- _Text section_:
This process is designed to align three essential aspects: what you wanted, what you asked for, and what you got. These have fancy names in computer science - intentional, denotational, and operational semantics. To this end, we have developed a quantitative statistical language in which to express what we are supposed to do: i.e. what kind of network service impairment should lead to what kind of user experience disappointment. After all, you can’t get rid of impairment or disappointment because it is the very nature of the thing.

In some way, the airline industry needs to reframe the nature of the job to be done. It seems to be primarily of the positivist view of making the planes fly, while the core job is actually managing negativist variation. The thing that really distinguishes your success is lining these three semantics: can you make sure that the customer expectation was assessed appropriately that it was then sold and defined correctly and that was delivered on. After all, this is what Ryanair did historically. Their message is clear: you know it is a point-to-point service, that there is no through collection of baggage, no misconnection, with high chances that you will arrive on time. It is then up to you to decide whether to fly with them or not.

- _Given problem A_: What three names from computer science does the passage give for what you wanted, what you asked for, and what you got?

- _Given entries_:
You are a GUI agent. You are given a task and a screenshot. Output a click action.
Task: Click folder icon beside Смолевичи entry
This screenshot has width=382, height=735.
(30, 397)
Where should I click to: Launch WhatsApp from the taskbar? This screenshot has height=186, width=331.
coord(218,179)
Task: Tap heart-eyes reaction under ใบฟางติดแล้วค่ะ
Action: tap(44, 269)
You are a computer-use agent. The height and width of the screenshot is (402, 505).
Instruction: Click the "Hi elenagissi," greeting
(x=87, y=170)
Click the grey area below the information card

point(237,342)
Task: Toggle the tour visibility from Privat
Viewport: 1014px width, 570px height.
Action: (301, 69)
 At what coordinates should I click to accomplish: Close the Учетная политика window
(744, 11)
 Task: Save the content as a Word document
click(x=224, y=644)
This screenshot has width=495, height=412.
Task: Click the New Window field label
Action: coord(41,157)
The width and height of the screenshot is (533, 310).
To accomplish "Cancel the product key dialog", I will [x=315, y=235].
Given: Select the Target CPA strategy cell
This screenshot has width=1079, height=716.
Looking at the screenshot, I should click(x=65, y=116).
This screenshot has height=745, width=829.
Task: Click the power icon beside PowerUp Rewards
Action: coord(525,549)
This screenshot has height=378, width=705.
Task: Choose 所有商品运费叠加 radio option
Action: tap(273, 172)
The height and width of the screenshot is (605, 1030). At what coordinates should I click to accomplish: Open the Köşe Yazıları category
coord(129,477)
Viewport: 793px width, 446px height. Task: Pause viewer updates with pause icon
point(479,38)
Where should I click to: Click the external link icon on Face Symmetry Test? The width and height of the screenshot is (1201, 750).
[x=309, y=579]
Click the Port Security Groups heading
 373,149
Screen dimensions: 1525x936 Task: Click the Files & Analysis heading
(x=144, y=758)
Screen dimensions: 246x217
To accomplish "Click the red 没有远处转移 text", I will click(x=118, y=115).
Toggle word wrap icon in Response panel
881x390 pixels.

- _Given problem B_: Copy out the rows verbatim, everything from the line containing "Viewport: 793px width, 446px" down to the last row.

- _Full solution A_: Intentional, denotational, and operational semantics.

- _Full solution B_:
Viewport: 793px width, 446px height. Task: Pause viewer updates with pause icon
point(479,38)
Where should I click to: Click the external link icon on Face Symmetry Test? The width and height of the screenshot is (1201, 750).
[x=309, y=579]
Click the Port Security Groups heading
 373,149
Screen dimensions: 1525x936 Task: Click the Files & Analysis heading
(x=144, y=758)
Screen dimensions: 246x217
To accomplish "Click the red 没有远处转移 text", I will click(x=118, y=115).
Toggle word wrap icon in Response panel
881x390 pixels.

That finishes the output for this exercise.